▶ Task requirements
#1 In the article on mixing coverages behind zone pressures, which two players give the same 10x2 high shell look on every snap?
#2 Using the article on mixing coverages behind zone pressures, explain why the defense keeps the same two-high look with its safeties while the underneath players move around before the snap.
START Excerpted passage
Mixing Coverages Behind Zone Pressures

Feb 8, 2016 | Front, Even Front Structures, Defense, Pressure

By Zach Watkins
Co-Defensive Coordinator/Special Teams Coordinator/Linebackers
Washburn University (KS)
Twitter: @Zach_Watkins



washburnIt is always important for a defense to mix up and disguise what they are doing. This is especially true when blitzing. If a blitz is given away early or executed too late, its effectiveness will most certainly be lost. We mix in all kinds of blitzes in our defensive package. We will bring anywhere from 4-7 guys, as well as changing up the coverages behind those blitzes. We feel that you must switch up the coverages to be effective.

In the past few years, we have started to use more zone blitz concepts within our scheme. We have found this to be difficult for an offense to read pre-snap, effective at pressuring the QB and provides certain advantages to us in game planning.

When To Call Zone Blitzes

All downs are possible for us to run our zone blitz packages. Passing situations are obviously more conducive to having success with the blitz, but the run fits are sound for those times we don’t call it at the perfect time. 3rd and long situations (6+) work well, especially with the 1 back sets we most often see. We always want to try to create a 2 for 1 for the RB in their protection so that we have dictated our play for the offense to adjust to.

Pre Snap Alignment

We try to confuse the offense and dictate the protection by “stemming” around pre snap. This includes sugaring our 7 underneath players (DL, LB’s and strong safety (SS)). We will give the same 10x2 high shell look every snap with our free safety (FS) and stud ($), regardless of blitz or coverage (Diagram 1). Our corners can show any leverage and depth, as long as they are in position to play the zone that is called. By maintaining this two high look with the safeties, and with the underneath LBs/SS in our 4-2-5 scheme moving around, we believe it makes it difficult for the offense to diagnose what we are doing. This alignment also gives our guys confidence in their blitzes because if they have stemmed around often enough, their blitz should be disguised.
END Excerpted passage
START Dataset excerpts
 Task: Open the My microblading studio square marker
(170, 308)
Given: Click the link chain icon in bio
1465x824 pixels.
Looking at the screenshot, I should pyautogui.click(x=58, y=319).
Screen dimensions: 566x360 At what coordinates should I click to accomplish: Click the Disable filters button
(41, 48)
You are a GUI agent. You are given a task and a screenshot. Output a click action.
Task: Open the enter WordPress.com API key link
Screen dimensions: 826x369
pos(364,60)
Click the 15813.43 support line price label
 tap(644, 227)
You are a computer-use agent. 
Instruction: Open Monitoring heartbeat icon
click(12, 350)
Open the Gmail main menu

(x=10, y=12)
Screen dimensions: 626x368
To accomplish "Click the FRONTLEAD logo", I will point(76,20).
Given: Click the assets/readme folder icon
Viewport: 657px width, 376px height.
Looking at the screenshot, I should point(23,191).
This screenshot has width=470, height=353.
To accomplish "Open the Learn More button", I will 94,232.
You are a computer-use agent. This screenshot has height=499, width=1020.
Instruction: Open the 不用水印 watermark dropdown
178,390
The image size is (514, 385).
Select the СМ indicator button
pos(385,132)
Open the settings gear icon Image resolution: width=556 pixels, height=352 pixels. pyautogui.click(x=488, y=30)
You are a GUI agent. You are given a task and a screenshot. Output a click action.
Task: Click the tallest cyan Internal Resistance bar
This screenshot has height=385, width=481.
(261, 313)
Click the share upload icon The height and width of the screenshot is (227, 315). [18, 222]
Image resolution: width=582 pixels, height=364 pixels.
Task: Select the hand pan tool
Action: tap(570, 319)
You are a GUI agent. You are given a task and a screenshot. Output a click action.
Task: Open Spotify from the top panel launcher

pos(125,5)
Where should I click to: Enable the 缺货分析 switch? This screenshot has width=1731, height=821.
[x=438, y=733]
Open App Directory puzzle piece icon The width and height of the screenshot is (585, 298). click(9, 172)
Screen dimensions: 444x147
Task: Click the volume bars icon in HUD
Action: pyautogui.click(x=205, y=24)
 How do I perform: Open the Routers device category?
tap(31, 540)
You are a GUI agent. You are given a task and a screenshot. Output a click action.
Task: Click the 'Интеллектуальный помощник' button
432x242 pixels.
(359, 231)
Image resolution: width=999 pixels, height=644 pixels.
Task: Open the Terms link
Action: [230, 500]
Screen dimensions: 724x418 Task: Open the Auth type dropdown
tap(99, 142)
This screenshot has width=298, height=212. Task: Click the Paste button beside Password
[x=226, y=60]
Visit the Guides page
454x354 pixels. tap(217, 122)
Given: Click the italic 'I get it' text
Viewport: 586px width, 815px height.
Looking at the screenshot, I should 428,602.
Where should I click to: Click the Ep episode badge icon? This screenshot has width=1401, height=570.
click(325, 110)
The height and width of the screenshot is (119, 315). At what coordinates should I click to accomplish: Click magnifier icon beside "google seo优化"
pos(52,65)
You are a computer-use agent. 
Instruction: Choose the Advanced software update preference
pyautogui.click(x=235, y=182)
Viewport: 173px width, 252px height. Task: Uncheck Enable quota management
END Dataset excerpts
▶ Written responses
#1 The free safety (FS) and the stud ($).

#2 Holding the two-high look while the underneath linebackers and strong safety move around makes it difficult for the offense to diagnose what the defense is doing. It also gives the players confidence in their blitzes, because if they have stemmed around often enough, the blitz should be disguised.